Can you rewrite all the material below with "The image size is" swapped for "The screenshot size is", leaving everything else unchanged and the pictures out?

━━━━━━━━━━━━━━━━━━━━

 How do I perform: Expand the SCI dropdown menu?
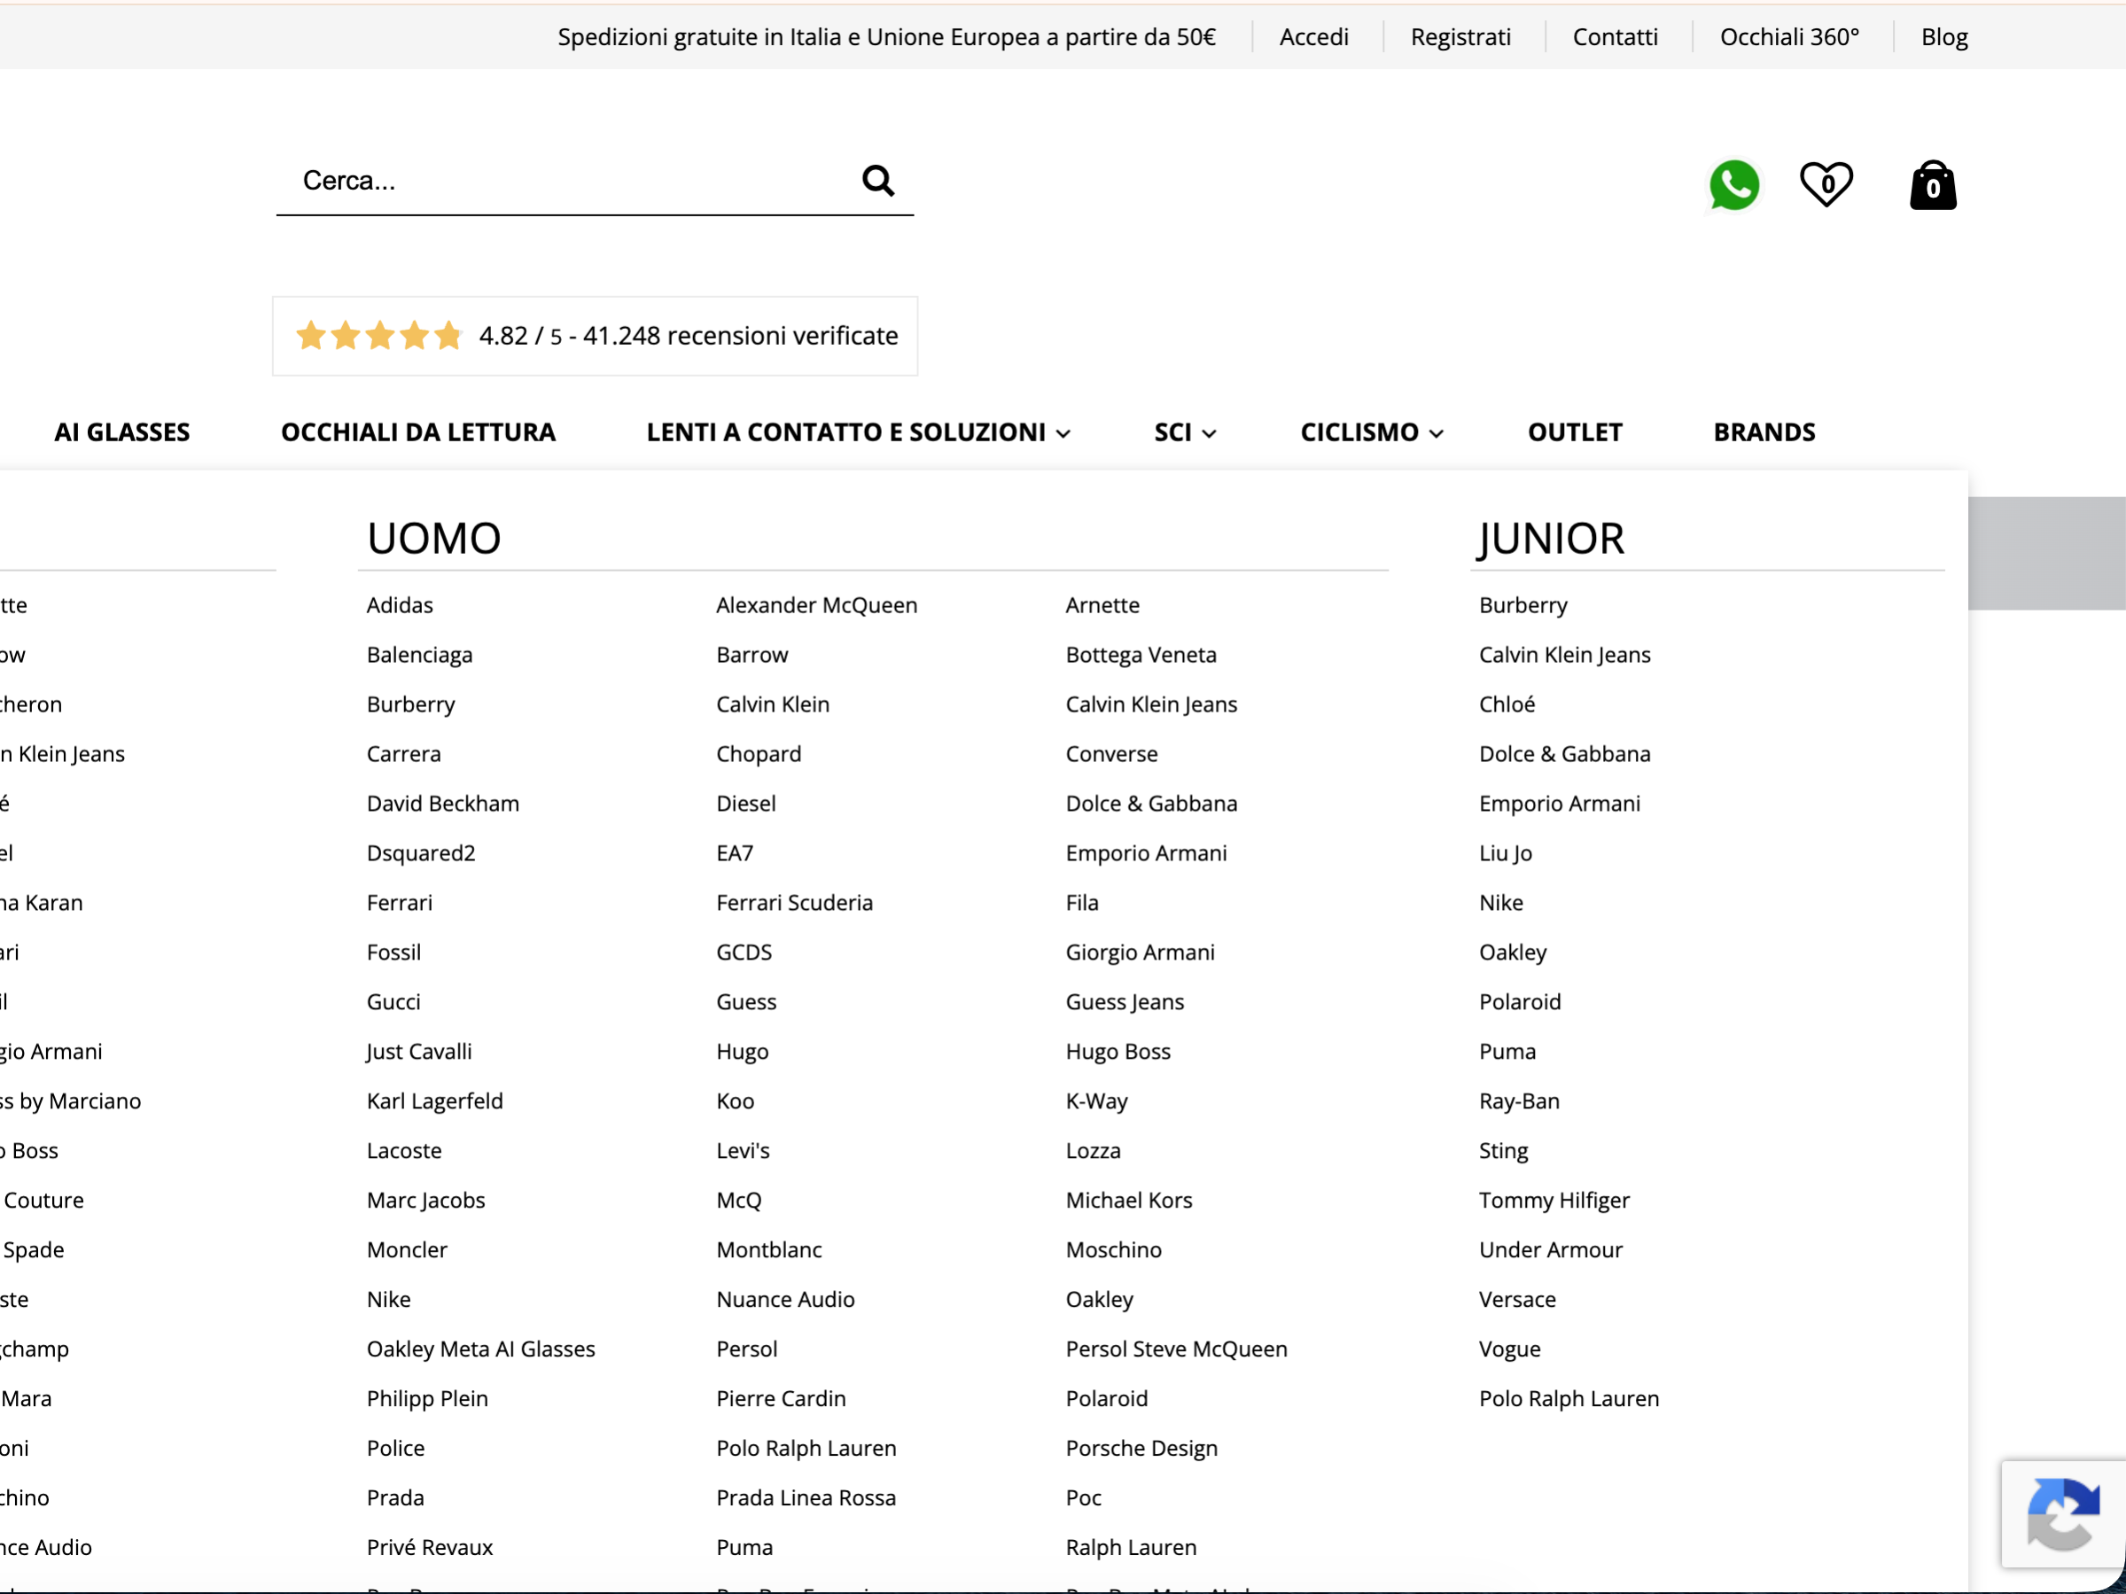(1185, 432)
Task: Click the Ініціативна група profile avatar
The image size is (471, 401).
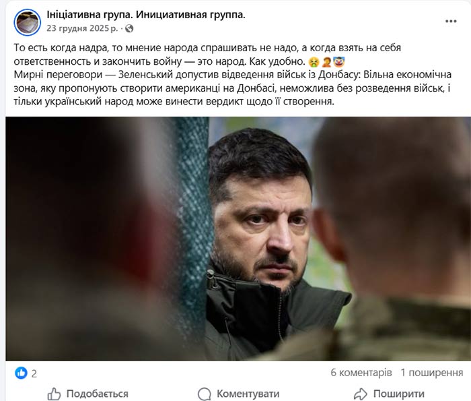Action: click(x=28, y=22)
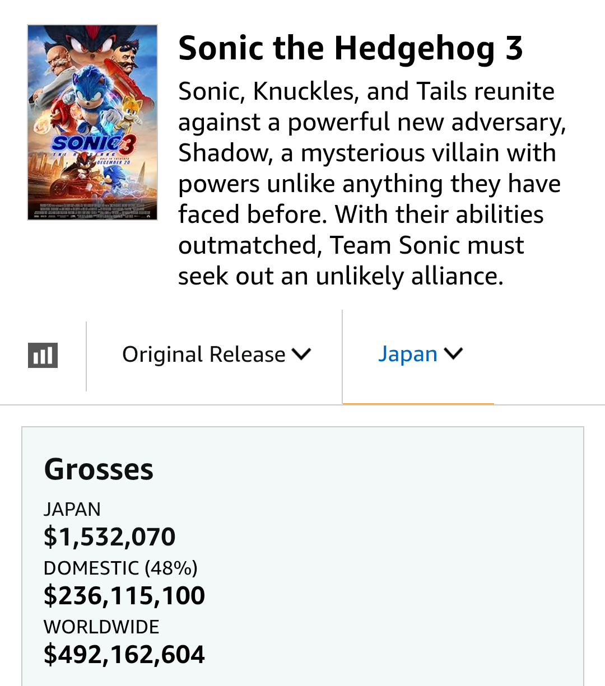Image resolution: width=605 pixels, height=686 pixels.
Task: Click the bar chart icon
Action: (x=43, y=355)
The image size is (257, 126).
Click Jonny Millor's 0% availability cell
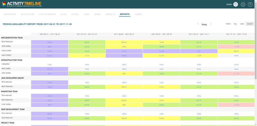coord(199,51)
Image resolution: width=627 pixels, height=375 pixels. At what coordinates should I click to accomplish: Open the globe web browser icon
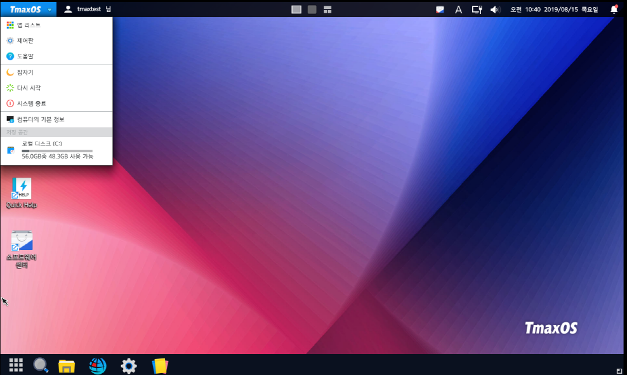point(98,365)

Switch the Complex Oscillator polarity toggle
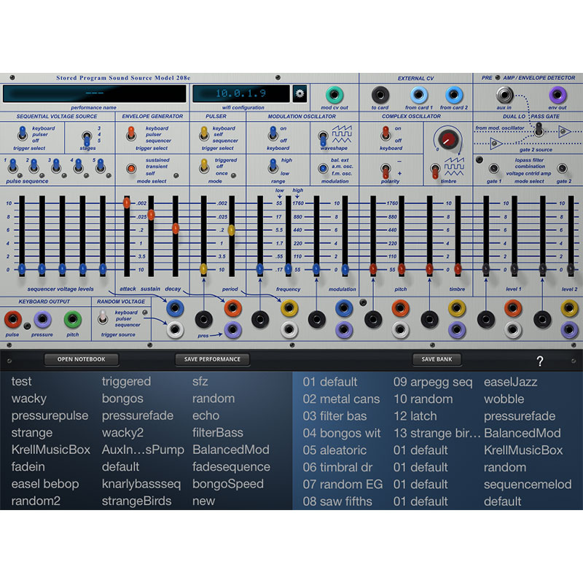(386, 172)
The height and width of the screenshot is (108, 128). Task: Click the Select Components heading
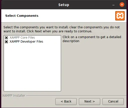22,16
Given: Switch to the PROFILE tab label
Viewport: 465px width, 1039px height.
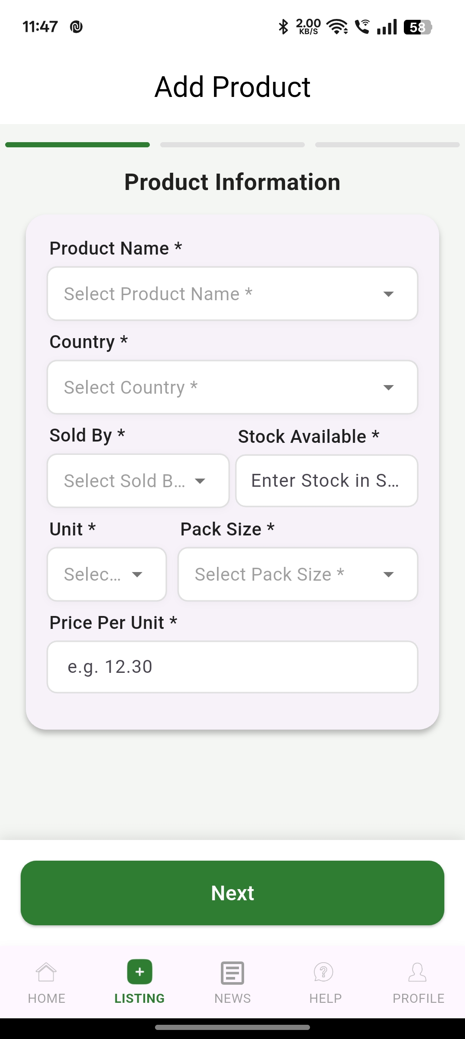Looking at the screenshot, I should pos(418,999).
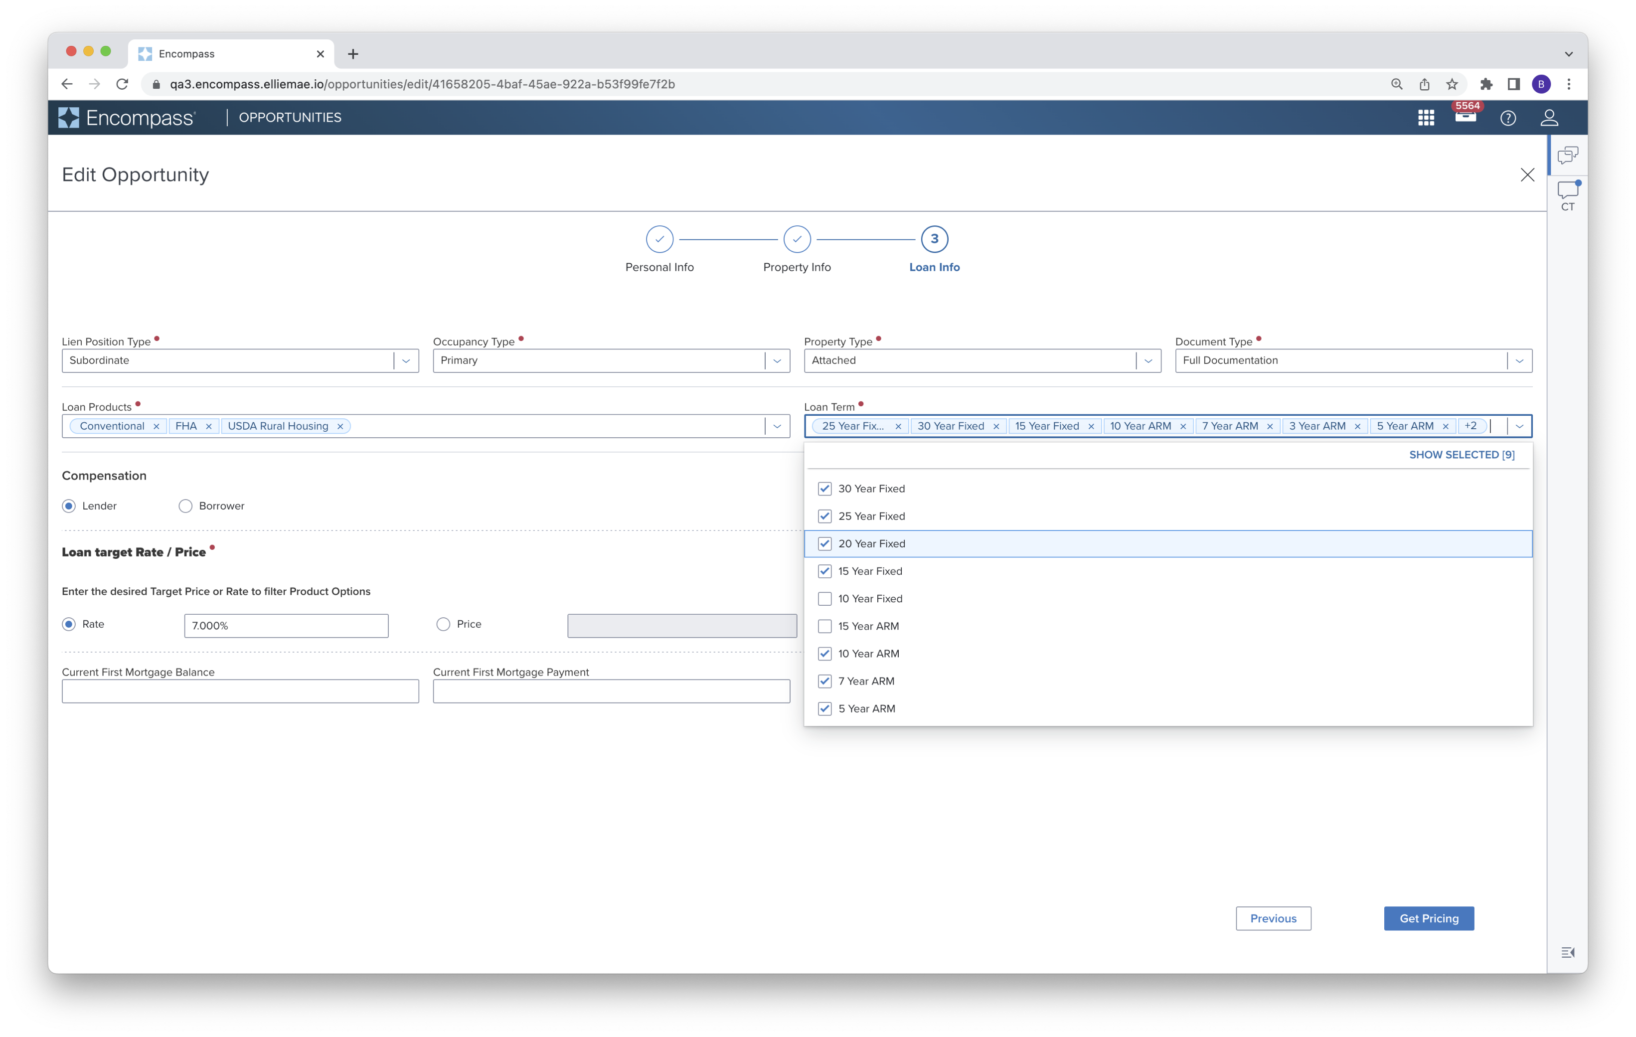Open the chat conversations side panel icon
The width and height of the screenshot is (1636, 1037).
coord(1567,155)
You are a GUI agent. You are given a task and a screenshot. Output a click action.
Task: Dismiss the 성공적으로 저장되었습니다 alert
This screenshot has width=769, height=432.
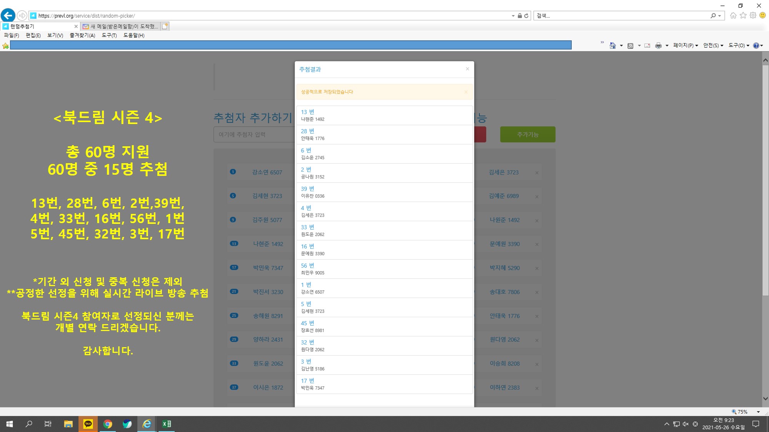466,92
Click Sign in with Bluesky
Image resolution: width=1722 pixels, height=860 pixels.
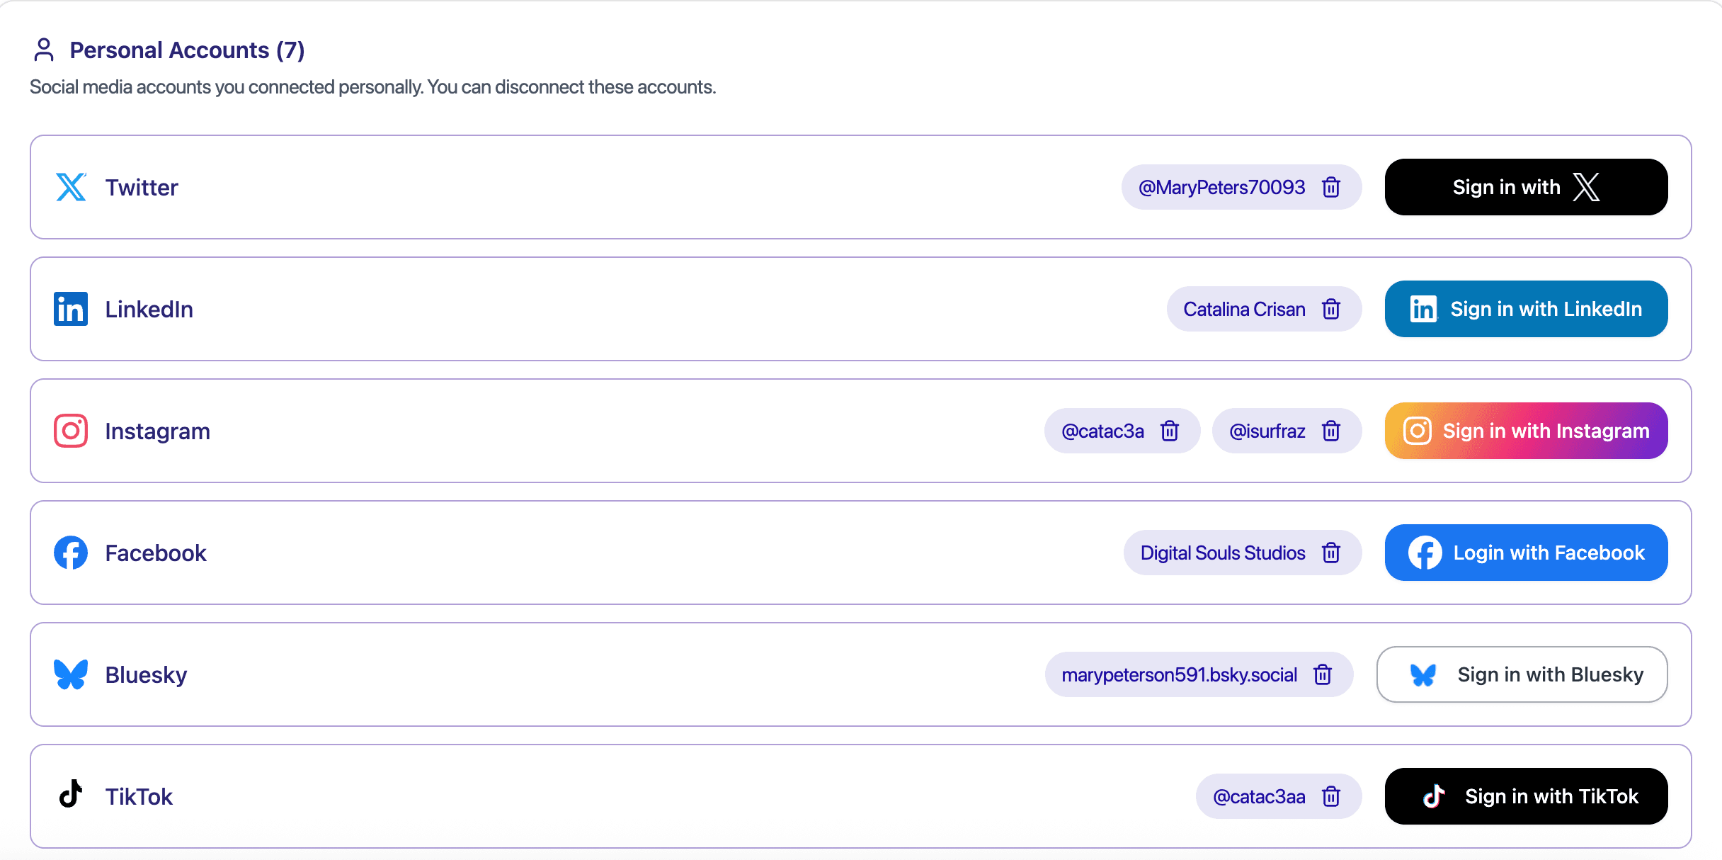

━━━━━━━━━━━━━━━━━━━━

## Answer to the exercise
 How do I perform: Expand the SCI dropdown menu?
(1185, 432)
Task: Click the Ініціативна група profile avatar
The screenshot size is (471, 401).
Action: click(x=28, y=22)
Image resolution: width=605 pixels, height=686 pixels.
Task: Click the bar chart icon
Action: (x=43, y=355)
The screenshot size is (257, 126).
Click Jonny Millor's 0% availability cell
coord(199,51)
Image resolution: width=627 pixels, height=375 pixels. At what coordinates should I click to accomplish: Open the globe web browser icon
point(98,365)

Switch the Complex Oscillator polarity toggle
(386, 172)
The height and width of the screenshot is (108, 128). Task: Click the Select Components heading
22,16
Given: Switch to the PROFILE tab label
Viewport: 465px width, 1039px height.
Looking at the screenshot, I should pos(418,999).
Open the chat conversations side panel icon
The width and height of the screenshot is (1636, 1037).
coord(1567,155)
You are a GUI agent. You are given a task and a screenshot. Output a click action.
Task: Dismiss the 성공적으로 저장되었습니다 alert
This screenshot has width=769, height=432.
466,92
Click Sign in with Bluesky
Image resolution: width=1722 pixels, height=860 pixels.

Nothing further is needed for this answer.